Could you carry on the guest post about horse racing deaths, picking up right after its final sentence?

▸ **Article**
● ● ● ● ● ● ●

Guest Post week | Horse Racing


Today we have another guest post from Vicky from The Curved Opinion.

Feel free to leave her your thoughts in the comments. 


Imagine you were invited to join a sport where:

·Someone whipped you in order to make you go faster.
·It would be classed as nothing unusual for someone to die.
·Should you die/be badly injured, the event organisers, TV cameras and fans would think nothing of just merely covering up your body and carrying on the event around you.

Would you want to be part of that sport? I certainly wouldn’t. But yet, it is a sport. A very popular one where all those things do happen, on a frequency that is frankly terrifying. Horse racing.

Since the 13th March 2007 Animal Aid have been tracking the deaths of horses during racing and incredibly, there have been 1253 deaths since they started their record. To break that figure down, that is an average of 3 a week. That’s just in Britain alone. With horse racing all over the world that figure is in fact much higher.

In the past month alone, 15 horses have died or have needed to be destroyed. Here’s the link for you to see for yourself.

● ● ● ● ● ● ●

▸ **Material provided**
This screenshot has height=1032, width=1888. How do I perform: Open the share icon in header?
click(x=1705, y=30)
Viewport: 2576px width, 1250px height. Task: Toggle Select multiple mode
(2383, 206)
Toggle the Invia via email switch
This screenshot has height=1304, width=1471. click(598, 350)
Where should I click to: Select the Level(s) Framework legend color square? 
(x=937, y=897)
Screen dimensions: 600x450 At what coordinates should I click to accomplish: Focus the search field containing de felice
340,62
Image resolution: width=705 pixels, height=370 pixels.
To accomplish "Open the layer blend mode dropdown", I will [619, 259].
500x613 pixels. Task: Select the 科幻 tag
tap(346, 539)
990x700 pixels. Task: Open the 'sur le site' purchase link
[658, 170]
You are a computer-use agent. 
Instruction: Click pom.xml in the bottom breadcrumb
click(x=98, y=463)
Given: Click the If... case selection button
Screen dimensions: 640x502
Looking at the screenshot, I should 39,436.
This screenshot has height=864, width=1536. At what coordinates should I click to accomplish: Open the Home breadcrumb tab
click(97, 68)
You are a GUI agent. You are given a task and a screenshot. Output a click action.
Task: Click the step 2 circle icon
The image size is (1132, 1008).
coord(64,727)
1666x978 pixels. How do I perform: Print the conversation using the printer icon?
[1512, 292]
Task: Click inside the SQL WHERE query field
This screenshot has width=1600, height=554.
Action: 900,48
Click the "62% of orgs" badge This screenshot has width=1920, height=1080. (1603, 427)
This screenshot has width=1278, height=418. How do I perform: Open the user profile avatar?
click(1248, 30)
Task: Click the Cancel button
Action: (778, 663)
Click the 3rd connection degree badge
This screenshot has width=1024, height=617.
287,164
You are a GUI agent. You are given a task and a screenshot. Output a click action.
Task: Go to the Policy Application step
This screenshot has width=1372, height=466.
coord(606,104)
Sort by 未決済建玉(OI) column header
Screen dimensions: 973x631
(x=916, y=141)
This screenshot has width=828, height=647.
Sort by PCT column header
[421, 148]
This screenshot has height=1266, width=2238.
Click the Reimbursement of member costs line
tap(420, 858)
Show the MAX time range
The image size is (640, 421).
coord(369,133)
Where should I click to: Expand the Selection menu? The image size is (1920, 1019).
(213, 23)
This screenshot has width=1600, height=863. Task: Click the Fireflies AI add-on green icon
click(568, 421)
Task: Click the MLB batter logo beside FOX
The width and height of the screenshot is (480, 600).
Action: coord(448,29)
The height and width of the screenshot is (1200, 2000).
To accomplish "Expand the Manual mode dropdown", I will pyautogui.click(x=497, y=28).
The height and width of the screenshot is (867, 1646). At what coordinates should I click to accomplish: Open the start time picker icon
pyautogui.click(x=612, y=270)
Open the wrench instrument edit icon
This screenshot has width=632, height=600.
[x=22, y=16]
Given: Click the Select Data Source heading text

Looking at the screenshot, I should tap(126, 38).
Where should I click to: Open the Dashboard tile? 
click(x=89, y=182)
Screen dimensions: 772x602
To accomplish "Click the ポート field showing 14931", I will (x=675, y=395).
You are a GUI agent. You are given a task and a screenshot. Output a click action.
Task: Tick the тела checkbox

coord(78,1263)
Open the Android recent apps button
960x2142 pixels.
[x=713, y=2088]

● ● ● ● ● ● ●

▸ **Final result**
I think that that figure would qualify horse racing as the most dangerous sport in the world. For humans, no, but for horses, yet.

The jockey chooses to enter the sport. He trains with the horse, rides with the horse, chooses to enter an event with the horse. The horse? Well he just likes to run.

The horse can’t be briefed for the race ahead. He doesn’t know how many fences there are, how high they are, how many people and horses are going to be jostling around him for places. He doesn’t know the fact that if he falls, he will more than likely be destroyed because he is then "commercially non-viable". He will be what the BBC called “an obstacle” in the Grand National a couple of years ago. I call it a travesty.

The Grand National is one of the national's favourite past times. An institution where once a year people, most of whom are not even interested in horse racing, pick a horse and place a bet. Families sit together and watch, work colleagues create competitions; money is won and lost and then forgotten about.

This year I want to ask you a favour. Don't bet. Don't watch. You don't have to like horses, this is about animal welfare.

Can imagine the outrage if a similar sport was created for pugs? Where they were whipped to go faster and killed if they fell, all while being televised for the nation's entertainment? The place would be torn to shreds with people trying to save the dogs. So why it is acceptable for this to happen to horses?

Horse racing is a business. If people stop making the bets and boycott the events, a difference can be made. Let's make a difference.


Thanks again Vicky!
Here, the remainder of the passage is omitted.